In this May 21, 2015 file photo, workers prepare an oil containment boom at Refugio State Beach, north of Goleta, Calif. The clean-up for the largest coastal oil spill in California in 25 years, which the U.S. Environmental Protection Agency helped oversee, climbed to $92 million. The former head of President Donald Trump’s transition team at the Environmental Protection Agency says he expects the new administration to seek significant budget and staff cuts for the department. (AP Photo/Jae C. Hong, File) The former head of President Donald Trump’s transition team at the Environmental Protection Agency says he expects the new administration to seek significant budget and staff cuts for the department. Here’s a look at the EPA. ___
WHO THEY ARE AND WHAT THEY DO
Established during the Nixon administration in 1970, the EPA carries out laws enacted by Congress to protect the environment, such as the Clean Air Act and the Clean Water Act. The EPA writes and enforces rules dealing with air emissions from automobiles, factories and other sources. It regulates drinking water contaminants, pesticides and other toxic substances; management and disposal of solid and hazardous wastes; and cleanup of spills. Businesses, landowners and government agencies are among those whose actions can be affected by EPA rules.
FOLLOWING THE MONEY
The EPA’s budget was roughly $8.4 billion in 2016, a 5 percent cut from what former President Barack Obama requested. He sought a 2 percent raise for the agency this year, but with Trump and the Republican-led Congress in charge, a big cut appears far more likely. In addition to management of various environmental programs, EPA funds go to scientific research, grants for states and Native American tribes and cleanups of spills from sources such as leaky underground storage tanks. There’s also the Superfund program, which pays to clean up abandoned or out-of-control hazardous waste sites. About those state and tribal grants: They pay for things like upgrading water infrastructure, restoring abandoned industrial sites called ”brownfields” and restoring wetlands.
DEALING WITH THE STATES
States and some local governments have environmental protection departments, too, and the EPA has frequent dealings with them. The agency has the final word on enforcing federal environmental laws but can delegate some tasks to the states, such as issuing permits, inspecting facilities, issuing violation notices and overseeing some cleanups. The EPA can revoke state authority if state officials aren’t meeting federal standards. In some cases, states can adopt rules that are more stringent than federal ones, but not less stringent. EPA grants help cover compliance costs for state and local agencies. Clean up workers gather oil-contaminated sand bags at Refugio State Beach, north of Goleta, Calif., Thursday, May 21, 2015. The clean-up for the largest coastal oil spill in California in 25 years, which the U.S. Environmental Protection Agency helped oversee, climbed to $92 million. The former head of President Donald Trump’s transition team at the Environmental Protection Agency says he expects the new administration to seek significant budget and staff cuts for the department. (AP Photo/Jae C. Hong, File) ___
CLEANING UP POLLUTION
The EPA oversees cleanups ranging from polluted sediment to oil spills to leaking storage tanks. Perhaps its best-known cleanup program is Superfund, established by Congress in 1980 to clean up hazardous waste sites that often were abandoned. It allows the EPA to sue industries that contributed to the pollution to try to get them to complete the cleanups or reimburse the federal government for doing the work. There are more than 1,300 Superfund sites across the U.S., and more than 1,000 are under evaluation to see if they should be added to the list.

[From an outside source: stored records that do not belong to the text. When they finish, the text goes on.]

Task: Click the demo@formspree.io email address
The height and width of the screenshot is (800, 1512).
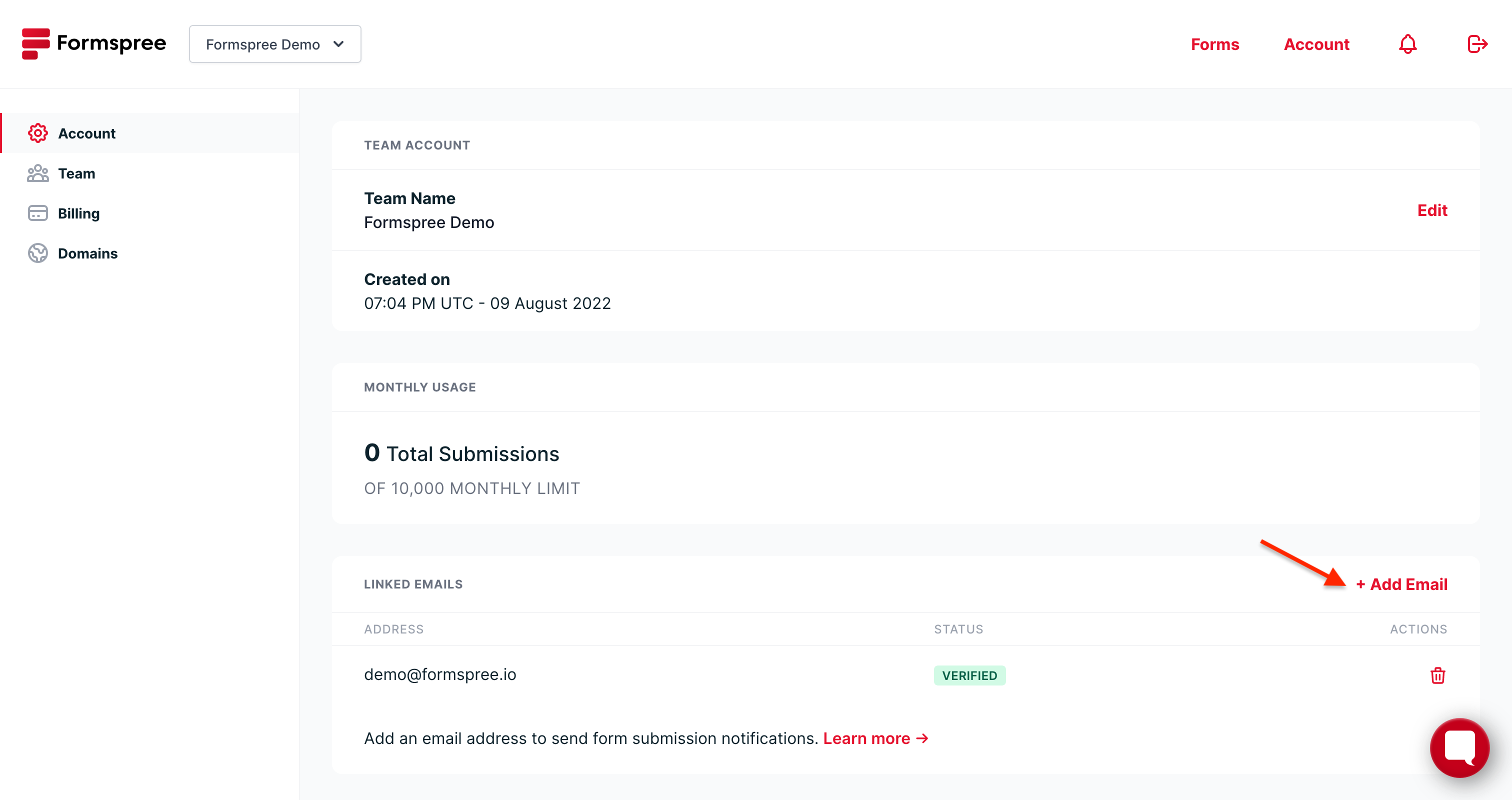Action: pos(440,674)
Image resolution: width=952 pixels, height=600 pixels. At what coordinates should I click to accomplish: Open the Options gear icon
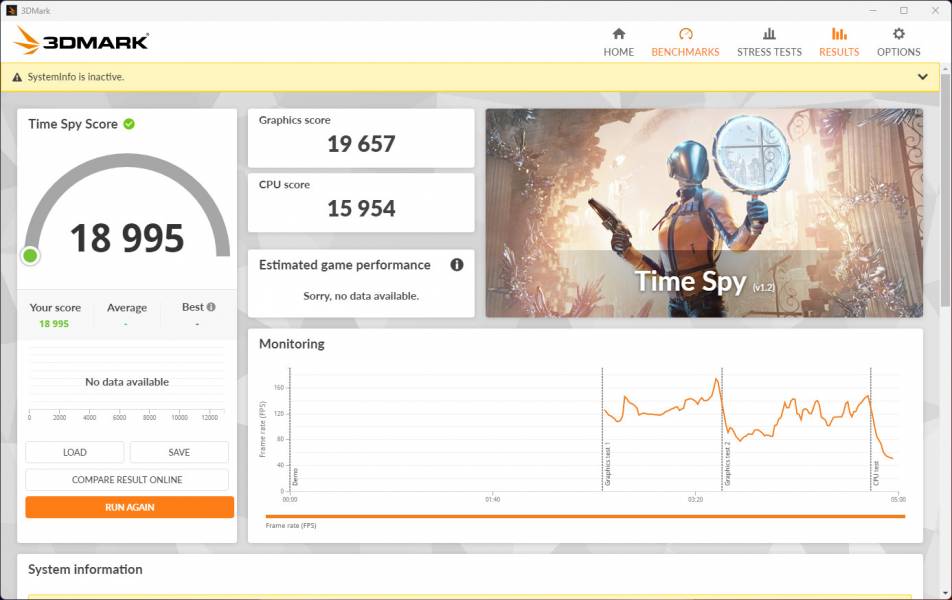tap(898, 34)
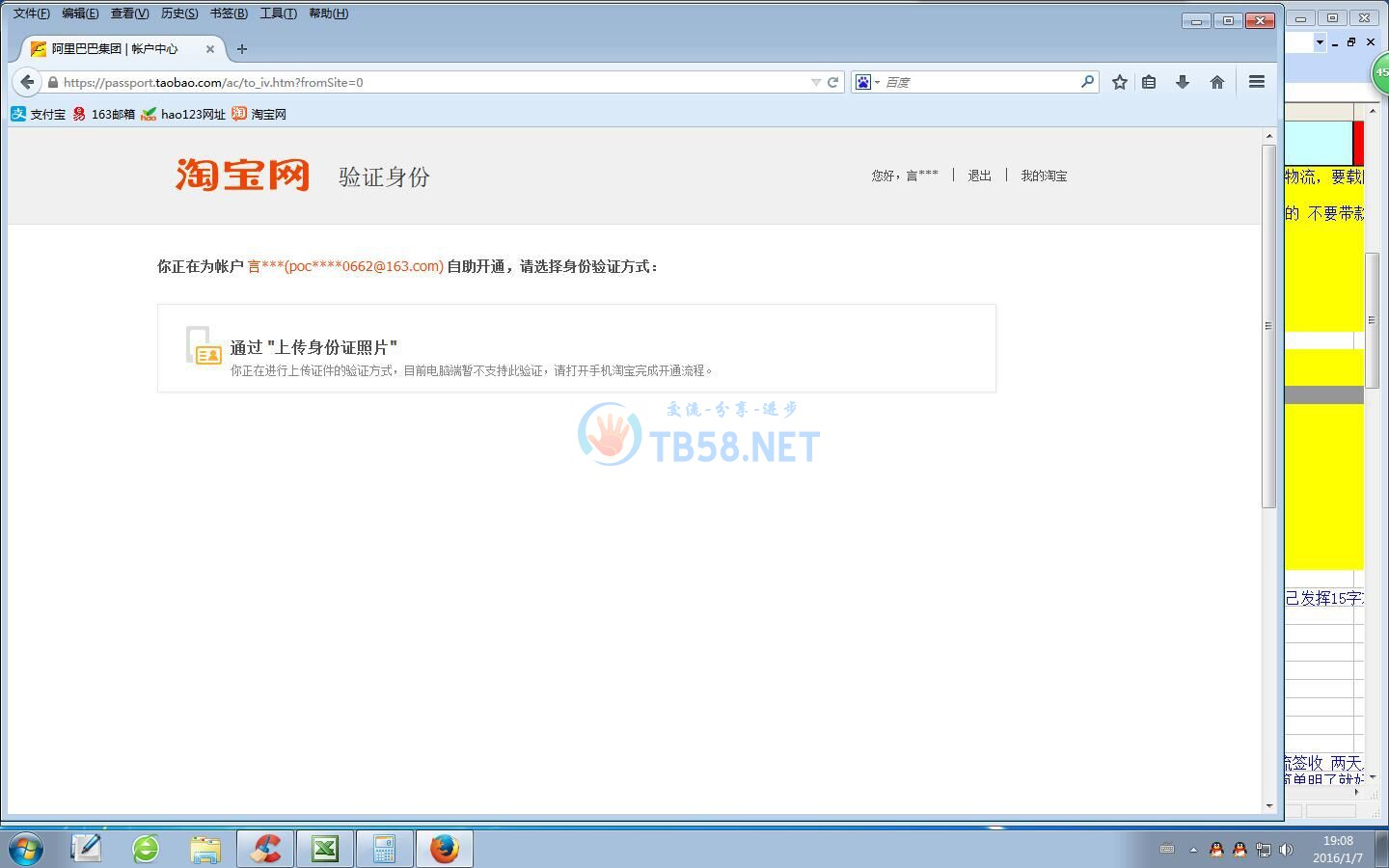Click the browser back arrow button
The width and height of the screenshot is (1389, 868).
tap(27, 82)
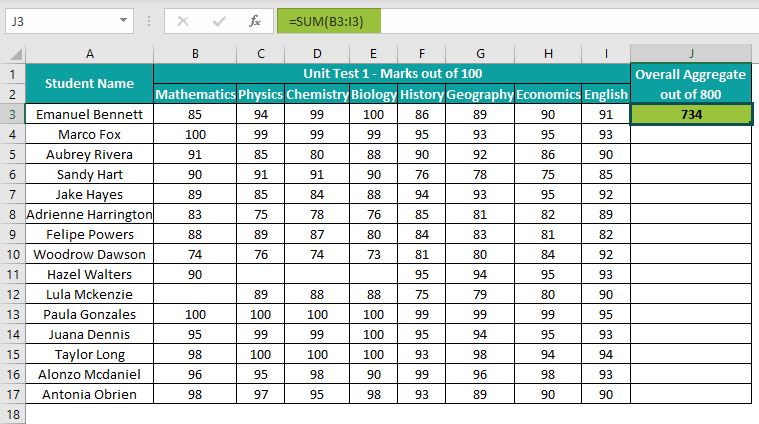Click the Overall Aggregate out of 800 header

pos(691,83)
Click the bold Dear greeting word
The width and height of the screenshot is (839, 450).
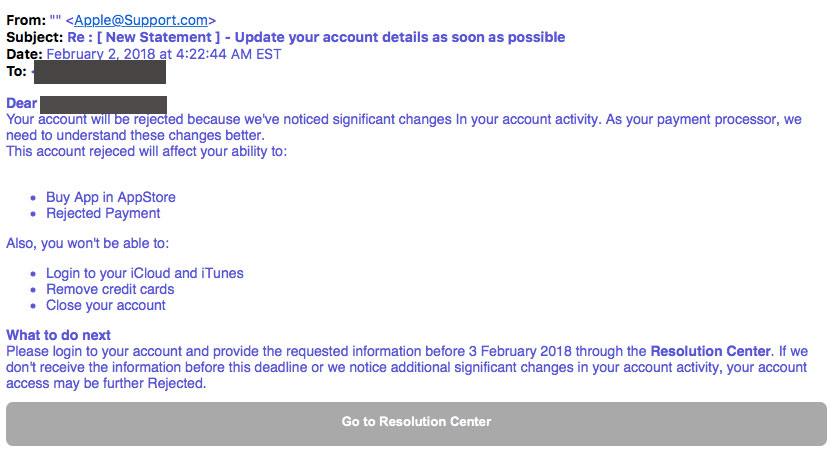(x=22, y=103)
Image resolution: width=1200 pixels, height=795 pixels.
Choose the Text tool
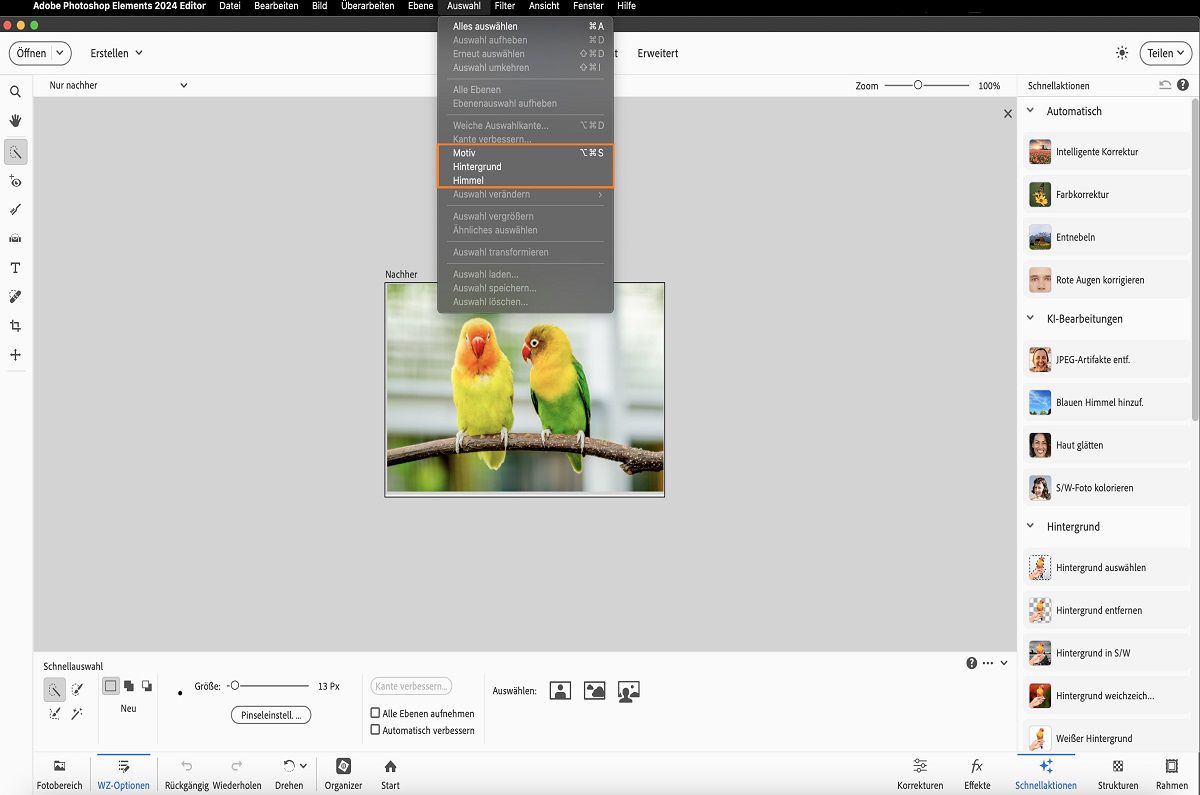(x=15, y=268)
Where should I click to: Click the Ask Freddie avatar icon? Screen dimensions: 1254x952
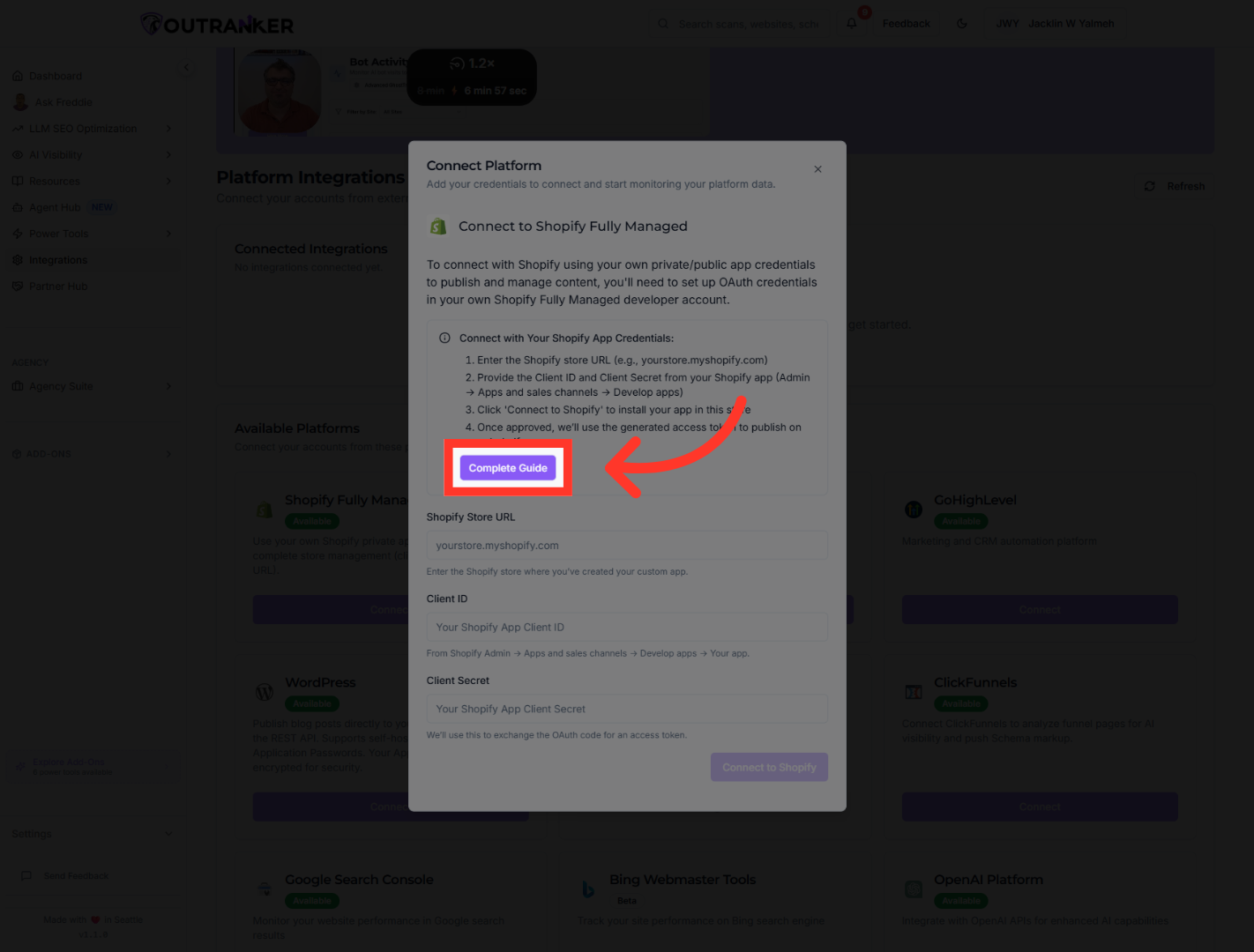(20, 102)
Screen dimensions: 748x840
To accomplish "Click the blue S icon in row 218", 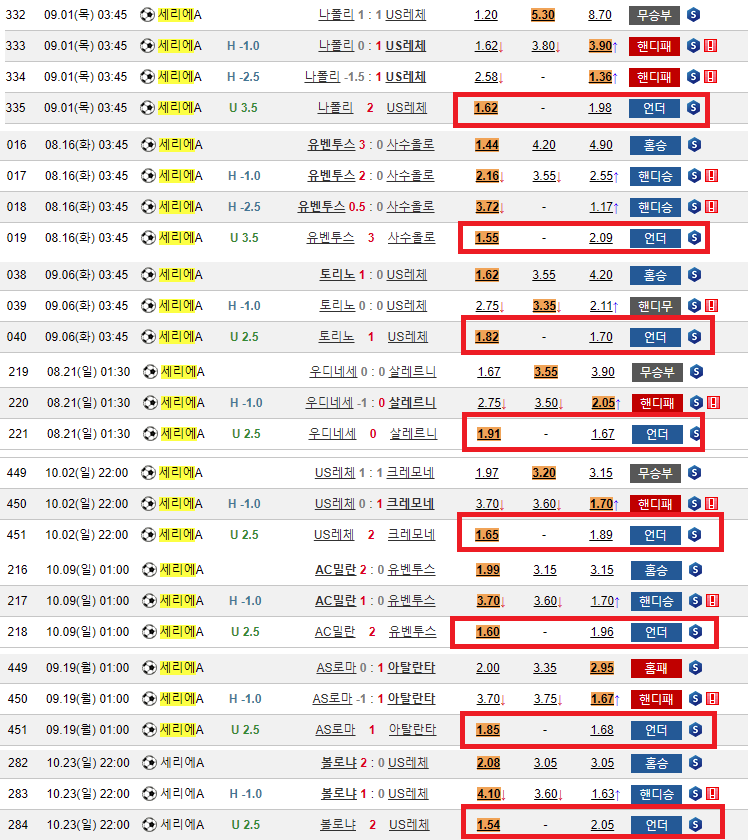I will (x=695, y=632).
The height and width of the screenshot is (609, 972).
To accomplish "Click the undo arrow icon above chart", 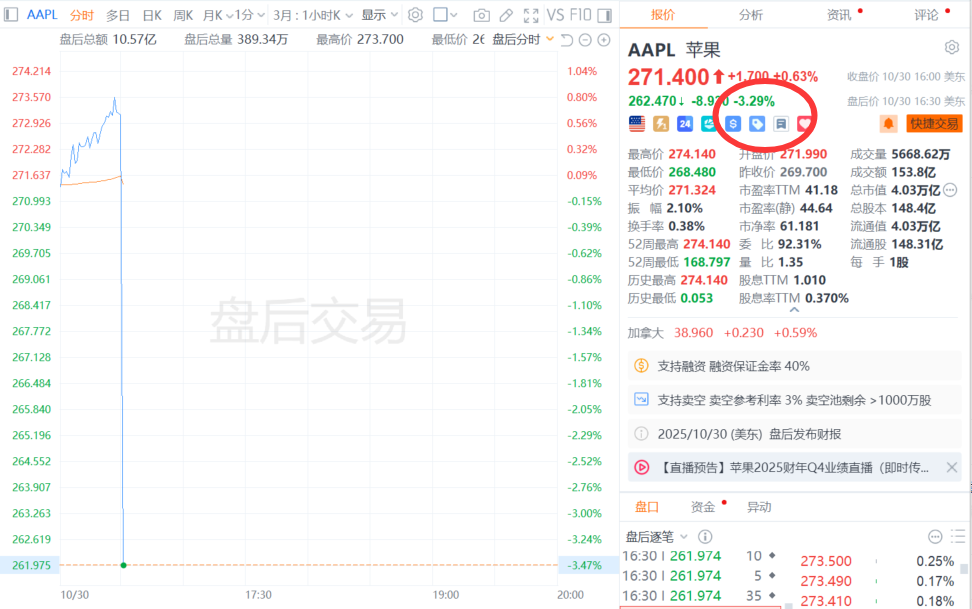I will click(566, 40).
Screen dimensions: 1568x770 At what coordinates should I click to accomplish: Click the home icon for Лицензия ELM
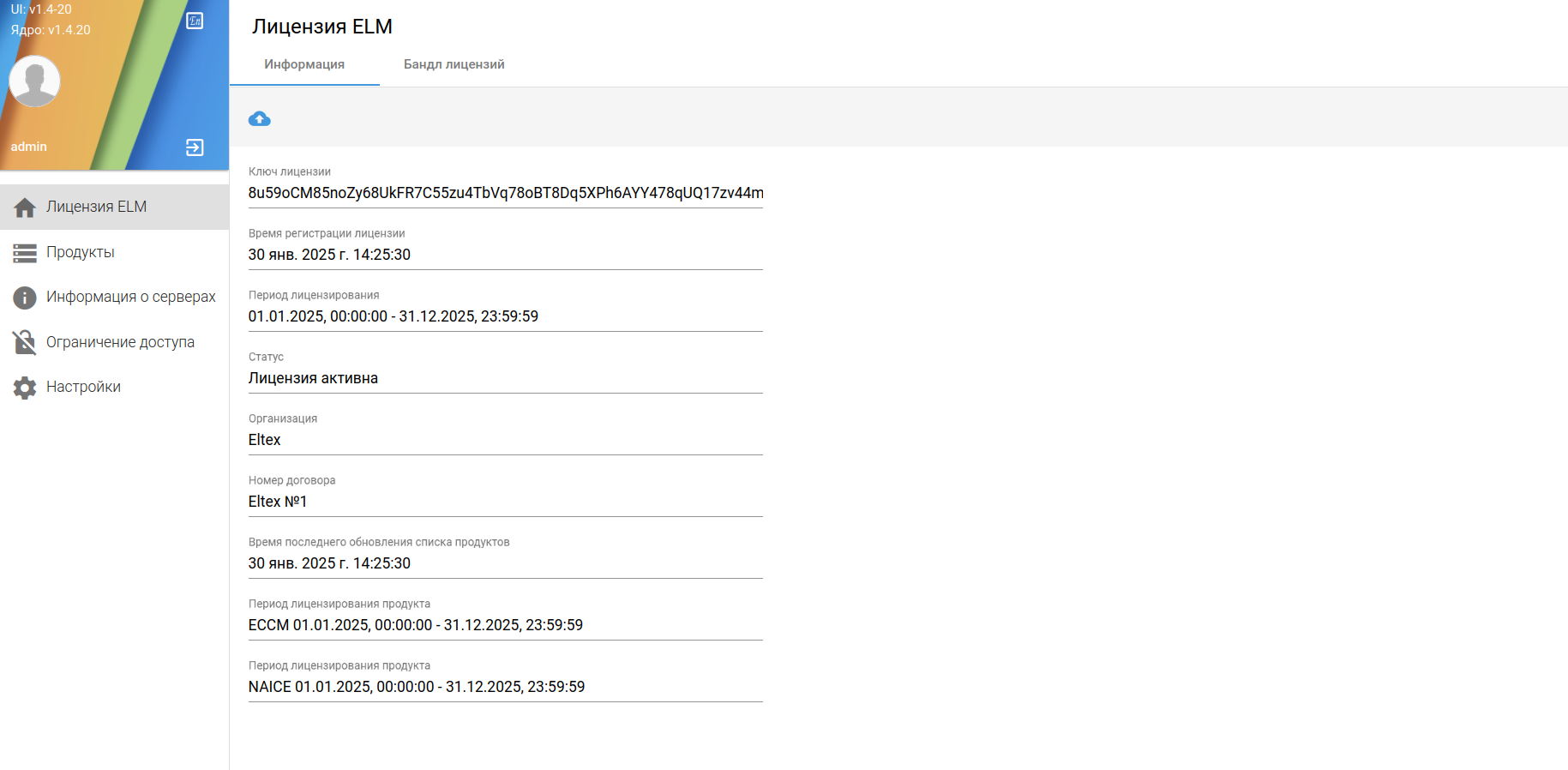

THE OFFICERS AND THE TROOPS
The EPA’s top officer is the administrator, currently Catherine R. McCabe, although Trump has nominated former Oklahoma Attorney General Scott Pruitt for the post. The agency has about 15,000 employees, of whom 8,000 are in Washington, D.C. The others are scattered among regional offices in 10 cities: Boston, New York, Philadelphia, Atlanta, Chicago, Dallas, Kansas City, Denver, San Francisco and Seattle.
WHY THEY’RE IN THE CROSSFIRE
The EPA is a favorite whipping boy across the political spectrum. Conservatives and groups representing oil and gas companies, farmers, land developers and other business sectors accuse the agency of imposing burdensome rules that go beyond what the law authorizes and of enforcing them without mercy, hampering economic growth and killing jobs. Liberals and environmentalists have the opposite complaint—that the EPA’s rules are too weak to protect the air, land and water, and its staffers are too eager to let polluters off the hook, worsening conditions that lead to sickness and even death for people and wildlife alike.